Topic tags: blog comments, Spam
  • Although Akismet catches most of the spam hitting my blog, I get a lot that read like this ” This is one of the most incredible blogs Ive read in a very lengthy time. The quantity of information in here is stunning, like you practically wrote the book on the subject. Your weblog is fantastic for anyone who wants to comprehend this subject a lot more. Excellent stuff; please maintain it up!”
    To me, this is also spam as it’s not really about the blog post I wrote. These are so frequent. How do you handle these? Trash them? If you’re not moderating, they would be allowed through. Are the links in them dangerous? What is your experience and how do you handle? I trash them but sure could use real comments! 

  • @michellefontaine

    One important thing I have learned is nearly all spammer have a link in their comment.  The easiest way to stop them is to moderate ALL comments that have a link.

    This means those comments must be approved before they go live.  Works like a charm.

  • Heh.  There are a ton of those commenters.

    They are spammers.  They usually link their pharmaceutical sales site or something else in their name.

    I thought I’d address one other thing though. About comments.
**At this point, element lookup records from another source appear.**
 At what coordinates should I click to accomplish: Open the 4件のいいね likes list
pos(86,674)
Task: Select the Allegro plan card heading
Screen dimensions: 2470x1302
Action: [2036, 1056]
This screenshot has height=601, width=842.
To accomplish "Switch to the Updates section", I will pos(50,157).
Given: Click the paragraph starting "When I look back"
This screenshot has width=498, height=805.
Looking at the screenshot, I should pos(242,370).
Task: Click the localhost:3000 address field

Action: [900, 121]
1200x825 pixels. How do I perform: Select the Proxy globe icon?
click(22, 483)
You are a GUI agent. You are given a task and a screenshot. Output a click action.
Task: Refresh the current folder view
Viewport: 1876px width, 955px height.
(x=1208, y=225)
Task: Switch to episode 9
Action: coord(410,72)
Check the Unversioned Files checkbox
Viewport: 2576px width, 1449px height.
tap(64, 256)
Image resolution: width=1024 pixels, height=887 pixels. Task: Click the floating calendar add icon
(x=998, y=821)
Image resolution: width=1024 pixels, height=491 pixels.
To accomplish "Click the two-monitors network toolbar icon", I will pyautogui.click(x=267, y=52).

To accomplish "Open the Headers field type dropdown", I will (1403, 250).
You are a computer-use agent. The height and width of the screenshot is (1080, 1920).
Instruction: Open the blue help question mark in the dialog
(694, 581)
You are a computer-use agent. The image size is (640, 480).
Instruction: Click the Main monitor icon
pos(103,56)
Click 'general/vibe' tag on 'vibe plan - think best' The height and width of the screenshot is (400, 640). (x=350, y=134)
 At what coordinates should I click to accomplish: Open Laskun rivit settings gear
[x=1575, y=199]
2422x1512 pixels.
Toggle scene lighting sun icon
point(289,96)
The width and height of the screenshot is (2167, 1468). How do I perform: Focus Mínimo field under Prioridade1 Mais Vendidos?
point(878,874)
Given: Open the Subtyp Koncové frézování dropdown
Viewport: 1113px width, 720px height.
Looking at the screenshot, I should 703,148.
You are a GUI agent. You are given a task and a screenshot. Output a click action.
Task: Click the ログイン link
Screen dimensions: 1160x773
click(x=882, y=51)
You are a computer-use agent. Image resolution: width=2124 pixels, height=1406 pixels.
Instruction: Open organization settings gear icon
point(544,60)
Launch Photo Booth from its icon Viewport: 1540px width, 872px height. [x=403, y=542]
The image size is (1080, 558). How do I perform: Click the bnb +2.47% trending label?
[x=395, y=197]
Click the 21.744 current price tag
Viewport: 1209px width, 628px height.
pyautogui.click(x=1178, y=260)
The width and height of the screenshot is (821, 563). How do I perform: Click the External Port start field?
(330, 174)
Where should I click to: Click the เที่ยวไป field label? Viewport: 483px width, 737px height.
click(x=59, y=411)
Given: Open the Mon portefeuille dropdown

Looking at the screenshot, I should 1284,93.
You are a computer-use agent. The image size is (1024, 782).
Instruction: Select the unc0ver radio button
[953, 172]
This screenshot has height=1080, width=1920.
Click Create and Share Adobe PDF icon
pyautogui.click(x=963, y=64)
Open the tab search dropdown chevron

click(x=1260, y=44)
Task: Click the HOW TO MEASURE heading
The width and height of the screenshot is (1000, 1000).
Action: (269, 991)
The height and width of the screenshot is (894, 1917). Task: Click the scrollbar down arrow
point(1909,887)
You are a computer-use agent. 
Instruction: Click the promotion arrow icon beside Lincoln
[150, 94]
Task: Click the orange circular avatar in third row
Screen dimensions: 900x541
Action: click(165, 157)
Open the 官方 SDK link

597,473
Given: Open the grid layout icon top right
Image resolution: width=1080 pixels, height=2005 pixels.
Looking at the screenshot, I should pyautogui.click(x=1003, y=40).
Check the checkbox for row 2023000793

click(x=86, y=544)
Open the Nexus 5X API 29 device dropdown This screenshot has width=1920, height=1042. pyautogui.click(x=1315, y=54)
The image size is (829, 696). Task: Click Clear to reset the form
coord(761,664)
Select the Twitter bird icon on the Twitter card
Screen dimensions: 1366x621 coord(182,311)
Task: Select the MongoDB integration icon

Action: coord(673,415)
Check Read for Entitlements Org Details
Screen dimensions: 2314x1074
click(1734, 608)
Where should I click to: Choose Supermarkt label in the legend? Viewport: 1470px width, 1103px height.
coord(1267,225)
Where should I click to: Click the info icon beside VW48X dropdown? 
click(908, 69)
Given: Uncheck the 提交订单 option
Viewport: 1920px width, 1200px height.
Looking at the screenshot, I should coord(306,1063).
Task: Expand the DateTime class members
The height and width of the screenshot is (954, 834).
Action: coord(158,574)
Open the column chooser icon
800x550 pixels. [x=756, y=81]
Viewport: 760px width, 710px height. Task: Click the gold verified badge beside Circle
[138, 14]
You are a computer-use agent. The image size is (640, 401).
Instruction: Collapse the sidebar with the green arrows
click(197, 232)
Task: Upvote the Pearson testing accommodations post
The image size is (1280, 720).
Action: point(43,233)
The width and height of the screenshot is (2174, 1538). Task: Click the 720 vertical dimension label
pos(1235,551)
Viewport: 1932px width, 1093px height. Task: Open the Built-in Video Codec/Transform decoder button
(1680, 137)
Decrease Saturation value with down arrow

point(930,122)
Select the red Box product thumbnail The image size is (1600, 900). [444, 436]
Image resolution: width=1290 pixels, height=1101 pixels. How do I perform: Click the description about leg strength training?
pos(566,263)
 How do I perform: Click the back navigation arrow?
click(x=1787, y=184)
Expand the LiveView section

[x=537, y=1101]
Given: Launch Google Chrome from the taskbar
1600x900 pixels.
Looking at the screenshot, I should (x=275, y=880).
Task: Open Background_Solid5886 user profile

    The #1 thing most bloggers are disappointed by is the lack of comments by folks, especially in the early days of their blog.  My advice to you is to hang in there.  Here is the reason:

    • When you first launch your blog, your regular reading audience is very very small.
    • A lot of bloggers get disappointed early at the lack of comments, and then stop blogging as often because of the lack of comments.  They feel like they’re shouting into the forest.
    • After you have several hundred regular readers, you will start getting comments.

    Other things that help:

    • Link trade with other sites that talk about the same things.  Establish those relationships.  These people are the most likely to comment on your blog, or read your blog, or link to an interesting post you’ve written.  That nets new audience members.
    • Actively search out and follow people on Twitter and Google+ that talk about or use the same hashtags as you.  Engage with them by commenting on their Tweets or status updates.  Non-robotic Twitter users will engage with you.  These people are the most likely to comment on your blog.
    • Use Google Adwords or some other keyword research tool to figure out what your target audience is searching for.  Start using these terms liberally in your title tags, backlinks, and inside the body of your blog posts.  People finding you on search represent possible new audience members.

    Once you’re up to several thousand unique visitors a month, the comments will start coming in :)


    -Daryll

  • @mike-stelzner great tip, thanks. @dswager your post offers lots of great ideas for growing a blog audience. Many of us are newbies at our own, so this is helpful.

  • @michellefontaine If it’s not blatant spam (ie. here’s a link to pharmaceuticals), but just a poorly worded comment that doesn’t fit what I consider acceptable, I just trash it.  If it’s the blatant spam variety, I will actually mark it as spam.  There are some comments where I find it hard to tell when someone is just commenting to spam vs. trying to comment but English is not their first language.  Just in case it is the latter, I don’t want to mark them as spam and get them caught up in the blacklist, but I don’t want to approve them either.  

    The other way to tell if a generic sounding comment is spam is to Google the first sentence.  If you see 100′s of other blogs with the same comment coming up in the result, you’ll know.  

  • @michellefontaine You might also want to check out the discussion here - http://www.socialmediaexaminer.com/clubs/blogging/forum/topic/do-you-allow-comments-to-blogs-without-moderation/ :)

  • Thank you @kristi-hines @michellefontaine I’m really new at blogging and have had many comments you have mentioned and wondered whether it was spam or someone being just nice, so thank you.

  • @michellefontaine (and others) I started using wp-spamfree (it’s in the Wordpress plugin repository) along with akismet and it’s stopped spam dead. I don’t think I’ve had one since I set it up. Since most spammers that submit any ‘junk’ comments do it behind a firewall it stops those from showing up so you don’t need to worry about seeing them in your moderation list.

  • One easy way to identify the spam is the horrible grammar of the comment. They will always use totally inappropriate language and their email addresses are a dead give away usually. A while back (and in another thread) we discussed spam and from that thread I found Spam Free Wordpress and it absolutely kills the spam. I have not had but one spam message come through, which I then took care of. That is just a link to their site, not a, what do you call it, affiliate link? Anyway that plugin absolutely worked wonders.

  • I’m going to check out Spam Free Wordpress or wp spamfree.


    Thanks!



  • Spam Free plugin seems to be stopping legitimate folks from commenting. Has anyone else run into this? How did you fix it?

  • I don’t have lots of comments, but I do get a lot of spam and Akismet does a really good job.
    Also, usually those types of comments do end up in the spam section.
    As an additional protection, you can use a system like Disqus.

  • Thanks, Eugen.

    This week Akismet let through a comment including the word “porno.” I’m reluctant to discourage comments by using Disqus, but the spammers may eventually drive me to it.